◆ EXCERPTED PASSAGE
━━━━━━
In this issue of Blood, Eisfeld and colleagues present strong evidence that miR-3151 and the host gene BAALC (brain and acute leukemia, cytoplasmic) concomitantly affect the outcome of patients with cytogenetically normal acute myeloid leukemia (CN-AML) by influencing significant signaling pathways.1
Over the past decade, molecular oncology research has revealed that abnormalities in both protein-coding genes (PCGs) and noncoding RNAs (ncRNAs) can be identified in tumors and that the interplay between PCGs and ncRNAs is causally involved in the initiation, progression, and metastasis of human cancers.2 MicroRNAs (miRNAs), which are among the most studied ncRNAs, are small 19- to 25-nucleotide genes involved in the regulation of PCGs and other ncRNAs, and some are involved in AML pathogenesis (see table). MiRNAs are strongly conserved among distantly related organisms (including invertebrates, vertebrates, and plants), and a large fraction are located in introns of PCGs. A plethora of studies in recent years proved that miRNAs are involved in various biologic processes, including cell-cycle regulation, differentiation, development, metabolism, neuronal patterning, and aging.3 Initially, miRNAs were identified by standard cloning methods starting with RNA size separation, while recently a large number of miRNAs were discovered using various small-sequencing platforms.4 Such platforms allow the identification of genes with restricted cell-specific expression as well as with a low copy number per cell. Because of the sequential numbering system for miRNAs, the higher the number of an miRNA, the more recent the identification and therefore the higher the probability to be discovered by deep sequencing. This is the case of miR-3151, identified as expressed in melanocytes5 and childhood acute lymphoblastic leukemia.6
Examples of targets of miRNAs abnormally expressed in AML
| MicroRNA . | Target . | Target gene function . |
|---|---|---|
| Let-7a | RAS | Small GTPase involved in the regulation of cell proliferation, survival, and apoptosis |
| miR-10a | HOXA1 | Homeodomain transcription factor with a role in regulating definitive hematopoiesis |
| miR-17–5p, miR-20a, miR-106a | AML1 | DNA binding subunit of the hematopoietic transcription factor CBF, controlling multiple genes involved in myeloid differentiation |
| miR-130a | MAFB | Transcription factor involved in the activation of GPII8, a key protein for platelet physiology |
| miR-223, miR-107 | NFI-A | Transcription factor known to regulate genes involved in cell proliferation |
| miR-221 and miR-222 | c-Kit | Transmembrane tyrosine-kinase receptor for stem cell factor, required for normal hematopoiesis |
| MicroRNA . | Target . | Target gene function . |
|---|---|---|
| Let-7a | RAS | Small GTPase involved in the regulation of cell proliferation, survival, and apoptosis |
| miR-10a | HOXA1 | Homeodomain transcription factor with a role in regulating definitive hematopoiesis |
| miR-17–5p, miR-20a, miR-106a | AML1 | DNA binding subunit of the hematopoietic transcription factor CBF, controlling multiple genes involved in myeloid differentiation |
| miR-130a | MAFB | Transcription factor involved in the activation of GPII8, a key protein for platelet physiology |
| miR-223, miR-107 | NFI-A | Transcription factor known to regulate genes involved in cell proliferation |
| miR-221 and miR-222 | c-Kit | Transmembrane tyrosine-kinase receptor for stem cell factor, required for normal hematopoiesis |
What makes the study by Eisfeld et al special and significant in the context of the more than 6000 publications on miRNAs in the past 10 years? First, the type of disease analyzed: AML is a deadly cancer with median survival of less than 3 years and has had minimal advances in improvement in survival duration in the last decade. Within AML, CN-AML comprises the largest subgroup, and it has variable outcomes, whereby gene mutations and gene expression signatures segregate patients in different prognostic categories.7 Despite recent treatment recommendations of the international expert panel, which consider the mutational profile of selected markers (CEBPA, NPM1, and FLT3-ITD),8 identification of new molecular markers and, more importantly, understanding of their role as potential targets for therapy may help to refine the existing risk-adapted stratification schemes and contribute toward development of individualized treatment strategies. The Ohio State University group has a long track record of significant contribution to the study of miRNA abnormalities in AML,9 and therefore this group is well-positioned to translate the bench findings for the advantage of AML patients. The large number of analyzed patients (ie, 179) from a homogenous subtype of AML, the de novo CN-AML, confers statistical strength to the identified new clinical correlations.
━━━━━━
◆ COLLECTED MATERIAL
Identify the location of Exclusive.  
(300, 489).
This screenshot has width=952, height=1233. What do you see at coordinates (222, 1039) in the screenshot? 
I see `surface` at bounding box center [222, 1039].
━━━━━━
◆ REQUIRED WORK
(A) In the commentary on miR-3151 and BAALC in leukemia, how many patients did the Eisfeld study analyze?
(B) Write the next part of the commentary on miR-3151 and BAALC in leukemia, picking up after its final sentence.

◆ RESPONSES FOR EACH TASK
(A) 179 patients with de novo CN-AML.

(B)
A second source of the current paper's significance is that the authors provide one of the few examples in which a host PCG and the miRNA encoded in one of its introns cooperate on the same pathways but are also involved in independent pathways that seemingly converge on the malignant phenotype. The BAALC gene is associated with lower response rates and shorter disease-free and overall survival in CN-AML.10 Although BAALC was recently shown to block myeloid differentiation in AML,11 its functional role in AML pathogenesis and mechanisms by which high expression affects clinical outcomes are not entirely understood. In the study by Eisfeld and colleagues, AML patients classified as high miR-3151 expressors and those characterized as BAALC expressors share MN1, CD200, and MEIS as differentially expressed genes. Furthermore, the miR-3151–associated coding signature expression (meaning the PCG whose expression is directly, by sequence complementarity, or indirectly, by any other mechanism, regulated by these miRNAs) contains genes involved in major signaling pathways, such as cell-cycle control and ubiquitination. The authors proved that 2 members of the latter pathway, FBXL20 (F-box and leucine-rich repeat protein 20) and USP40 (ubiquitin-specific protease 40), are direct targets of miR-3151, which is per se a new finding.
Third, probably the most significant finding of this paper is that high expression of both miR-3151 and BAALC characterize the patients with the lowest (50%) rates of complete remission (CR) and significantly shorter disease-free and overall survival. In turn, patients with high expression of only 1 of those markers had intermediate outcomes, while the low expressors for both genes had the highest CR rates. Expression of BAALC was mainly associated with achievement of CR, while that of miR-3151 affected the outcomes once CR had been achieved (disease-free survival), suggesting that the 2 genes contribute to the biology of the disease through different mechanisms. Measuring both of these markers at diagnosis may help to identify upfront which CN-AML patients have an unfavorable prognosis and may require more aggressive or investigational therapies.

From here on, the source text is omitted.